YOUR INSTRUCTIONS » Copy every entry below character for character, preserving each line break and all spacing.

DATA LINES »
______________________________
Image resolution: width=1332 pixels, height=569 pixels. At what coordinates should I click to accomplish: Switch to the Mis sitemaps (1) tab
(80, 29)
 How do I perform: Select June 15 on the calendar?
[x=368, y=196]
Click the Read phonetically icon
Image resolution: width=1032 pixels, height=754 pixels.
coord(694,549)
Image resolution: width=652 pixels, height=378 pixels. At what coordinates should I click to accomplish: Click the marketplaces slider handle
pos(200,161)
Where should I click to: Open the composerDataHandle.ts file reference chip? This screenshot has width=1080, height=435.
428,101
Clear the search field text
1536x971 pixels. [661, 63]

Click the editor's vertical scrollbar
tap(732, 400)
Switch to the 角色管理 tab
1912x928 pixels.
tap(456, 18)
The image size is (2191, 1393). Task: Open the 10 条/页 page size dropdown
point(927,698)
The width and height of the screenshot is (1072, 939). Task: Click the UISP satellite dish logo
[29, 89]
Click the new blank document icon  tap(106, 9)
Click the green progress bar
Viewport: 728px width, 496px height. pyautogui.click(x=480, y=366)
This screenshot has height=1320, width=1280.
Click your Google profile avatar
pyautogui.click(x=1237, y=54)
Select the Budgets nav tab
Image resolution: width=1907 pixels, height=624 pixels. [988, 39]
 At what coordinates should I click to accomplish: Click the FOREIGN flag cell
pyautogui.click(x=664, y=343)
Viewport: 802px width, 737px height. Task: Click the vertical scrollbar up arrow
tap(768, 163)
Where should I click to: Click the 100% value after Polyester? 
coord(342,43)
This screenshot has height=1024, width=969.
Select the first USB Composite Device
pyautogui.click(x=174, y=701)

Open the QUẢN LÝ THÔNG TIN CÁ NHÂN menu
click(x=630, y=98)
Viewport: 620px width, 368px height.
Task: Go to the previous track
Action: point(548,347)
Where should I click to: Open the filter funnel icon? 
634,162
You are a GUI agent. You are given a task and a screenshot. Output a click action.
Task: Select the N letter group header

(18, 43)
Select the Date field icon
______________________________
WRITTEN REPLY »
Image resolution: width=1332 pixels, height=569 pixels. At what coordinates should I click to accomplish: Switch to the Mis sitemaps (1) tab
(80, 29)
 How do I perform: Select June 15 on the calendar?
[x=368, y=196]
Click the Read phonetically icon
Image resolution: width=1032 pixels, height=754 pixels.
coord(694,549)
Image resolution: width=652 pixels, height=378 pixels. At what coordinates should I click to accomplish: Click the marketplaces slider handle
pos(200,161)
Where should I click to: Open the composerDataHandle.ts file reference chip? This screenshot has width=1080, height=435.
428,101
Clear the search field text
1536x971 pixels. [661, 63]

Click the editor's vertical scrollbar
tap(732, 400)
Switch to the 角色管理 tab
1912x928 pixels.
tap(456, 18)
The image size is (2191, 1393). Task: Open the 10 条/页 page size dropdown
point(927,698)
The width and height of the screenshot is (1072, 939). Task: Click the UISP satellite dish logo
[29, 89]
Click the new blank document icon  tap(106, 9)
Click the green progress bar
Viewport: 728px width, 496px height. pyautogui.click(x=480, y=366)
This screenshot has height=1320, width=1280.
Click your Google profile avatar
pyautogui.click(x=1237, y=54)
Select the Budgets nav tab
Image resolution: width=1907 pixels, height=624 pixels. [988, 39]
 At what coordinates should I click to accomplish: Click the FOREIGN flag cell
pyautogui.click(x=664, y=343)
Viewport: 802px width, 737px height. Task: Click the vertical scrollbar up arrow
tap(768, 163)
Where should I click to: Click the 100% value after Polyester? 
coord(342,43)
This screenshot has height=1024, width=969.
Select the first USB Composite Device
pyautogui.click(x=174, y=701)

Open the QUẢN LÝ THÔNG TIN CÁ NHÂN menu
click(x=630, y=98)
Viewport: 620px width, 368px height.
Task: Go to the previous track
Action: point(548,347)
Where should I click to: Open the filter funnel icon? 
634,162
You are a GUI agent. You are given a task and a screenshot. Output a click action.
Task: Select the N letter group header

(18, 43)
Select the Date field icon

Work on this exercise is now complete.